*** Opening of MATERIAL TO PROCESS ***

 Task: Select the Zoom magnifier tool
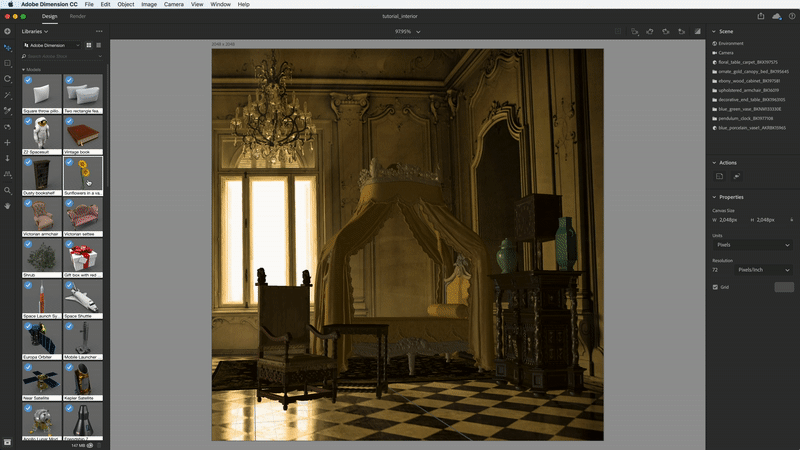(x=8, y=190)
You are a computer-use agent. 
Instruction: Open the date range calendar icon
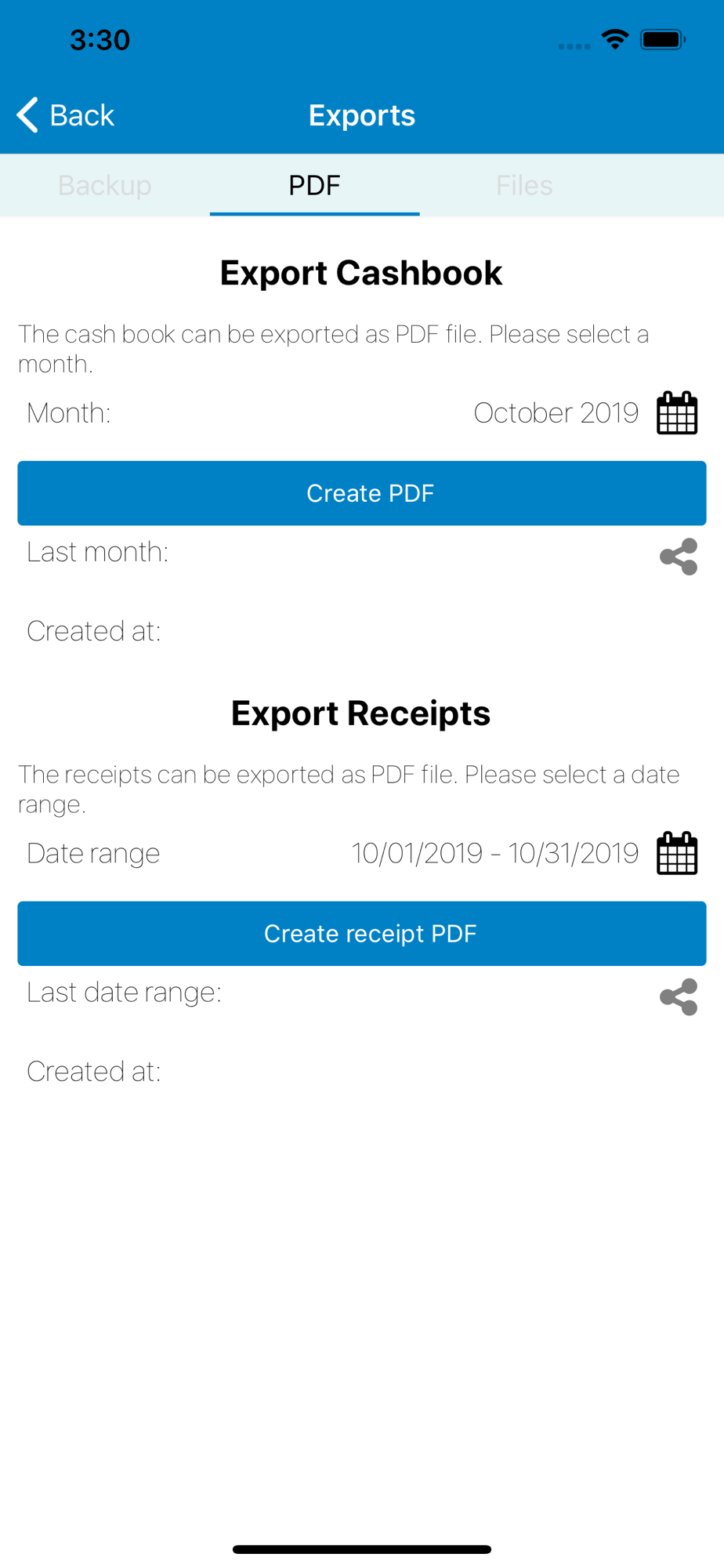pos(677,853)
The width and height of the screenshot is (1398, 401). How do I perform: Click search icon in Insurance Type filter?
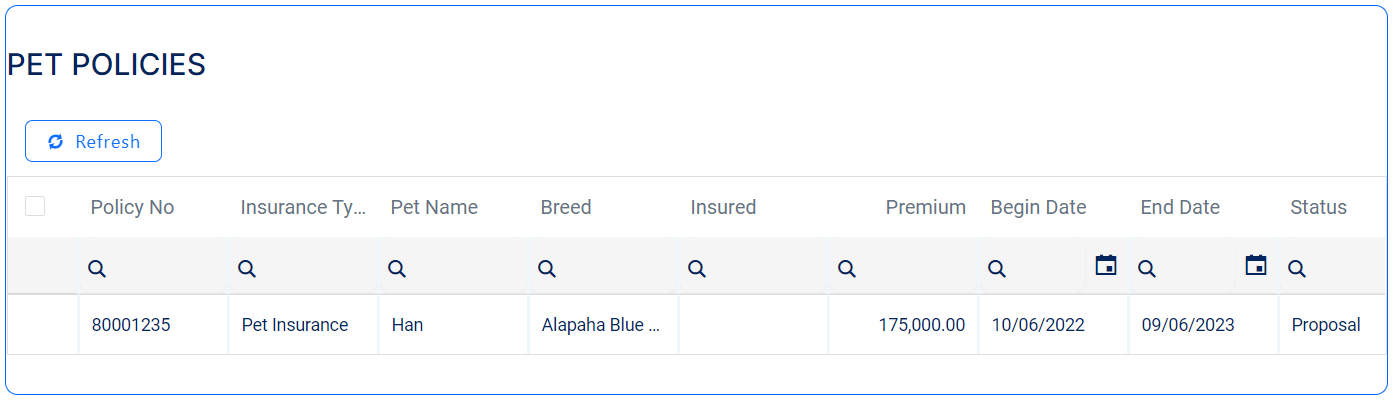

*** Close of MATERIAL TO PROCESS ***

- **YOUR GOAL**: Everything in the data except the pictures must be transcribed exactly.

- **ANSWER TO THE PROBLEM**:
 Task: Select the Zoom magnifier tool
(x=8, y=190)
You are a computer-use agent. 
Instruction: Open the date range calendar icon
pos(677,853)
The width and height of the screenshot is (1398, 401). How do I perform: Click search icon in Insurance Type filter?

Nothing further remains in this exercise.